My results under load;
loaded latency dl (9ms), up (9ms), jitter dl (0.684ms), ul (2.94ms)

Flood-pinging under load (while qbittorrent is peaking 30-35mb/s on multiple torrents with 1200 connections)

Code Select Expand

ping -i0.002 -c1000 1.1.1.1

ping results (under load):

Code Select Expand

1000 packets transmitted, 1000 received, 0% packet loss, time 9069ms
rtt min/avg/max/mdev = 8.531/9.070/13.014/0.381 ms, pipe 2

9ms avg and 13ms max when your rtt on unloaded and unshaped latency is 14ms and qbittorrent is maxing out is pretty darn good! Anyways these are my findings after speedtesting for 3 days straight and tuning lol. Enjoy!

[kode54]

Thanks! You helped get my speeds back up to 1.1-1.2 Gbps with the pipe/queue/rule settings I was already using, but that 25.1.5_5 somehow broke, coming from 25.1.4_1.

Intel N5105, same configuration of 4x i226v ports.

[dza]

Thanks!
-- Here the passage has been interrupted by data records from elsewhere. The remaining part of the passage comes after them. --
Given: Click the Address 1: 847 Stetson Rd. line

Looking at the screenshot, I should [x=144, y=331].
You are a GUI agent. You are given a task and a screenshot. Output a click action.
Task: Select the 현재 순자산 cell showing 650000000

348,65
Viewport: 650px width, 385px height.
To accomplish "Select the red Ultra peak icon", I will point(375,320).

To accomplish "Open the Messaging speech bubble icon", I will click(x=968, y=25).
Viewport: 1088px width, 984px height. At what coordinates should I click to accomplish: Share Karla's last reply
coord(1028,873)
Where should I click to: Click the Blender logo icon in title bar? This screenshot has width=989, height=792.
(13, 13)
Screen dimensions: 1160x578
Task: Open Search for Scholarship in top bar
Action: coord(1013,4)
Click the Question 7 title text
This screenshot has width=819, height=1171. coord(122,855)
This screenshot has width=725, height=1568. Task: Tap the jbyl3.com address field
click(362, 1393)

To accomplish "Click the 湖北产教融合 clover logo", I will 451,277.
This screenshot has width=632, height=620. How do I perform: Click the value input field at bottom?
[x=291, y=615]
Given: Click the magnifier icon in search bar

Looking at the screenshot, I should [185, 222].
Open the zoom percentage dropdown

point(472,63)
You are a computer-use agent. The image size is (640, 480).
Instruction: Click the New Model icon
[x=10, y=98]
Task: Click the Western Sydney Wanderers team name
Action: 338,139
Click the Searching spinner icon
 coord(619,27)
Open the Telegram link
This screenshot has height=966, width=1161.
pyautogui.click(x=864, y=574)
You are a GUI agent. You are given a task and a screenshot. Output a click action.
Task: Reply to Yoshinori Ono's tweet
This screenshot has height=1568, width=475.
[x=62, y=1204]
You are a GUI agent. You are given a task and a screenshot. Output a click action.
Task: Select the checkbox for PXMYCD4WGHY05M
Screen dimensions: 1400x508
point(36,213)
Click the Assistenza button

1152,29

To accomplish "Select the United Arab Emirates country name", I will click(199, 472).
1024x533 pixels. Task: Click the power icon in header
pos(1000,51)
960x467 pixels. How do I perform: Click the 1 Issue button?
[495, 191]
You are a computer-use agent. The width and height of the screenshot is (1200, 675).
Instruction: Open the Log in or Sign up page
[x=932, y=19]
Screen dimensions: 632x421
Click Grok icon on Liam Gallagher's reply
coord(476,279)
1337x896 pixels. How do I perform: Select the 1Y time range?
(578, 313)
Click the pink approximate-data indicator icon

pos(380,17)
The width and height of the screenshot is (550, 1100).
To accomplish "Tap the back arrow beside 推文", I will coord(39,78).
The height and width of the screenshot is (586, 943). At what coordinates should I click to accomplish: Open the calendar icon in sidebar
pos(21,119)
You helped get my speeds back up to 1.1-1.2 Gbps with the pipe/queue/rule settings I was already using, but that 25.1.5_5 somehow broke, coming from 25.1.4_1.

Intel N5105, same configuration of 4x i226v ports.

You're welcome! Did you also need a separate scheduler pipe setup?

[kode54]

Thanks! You helped get my speeds back up to 1.1-1.2 Gbps with the pipe/queue/rule settings I was already using, but that 25.1.5_5 somehow broke, coming from 25.1.4_1.

Intel N5105, same configuration of 4x i226v ports.

You're welcome! Did you also need a separate scheduler pipe setup?

I do not need to schedule my bandwidth usage, as I have no bandwidth usage caps, only a speed limit. Though I probably have such things to look forward to considering the current political climate in the US, with regards to Net Neutrality.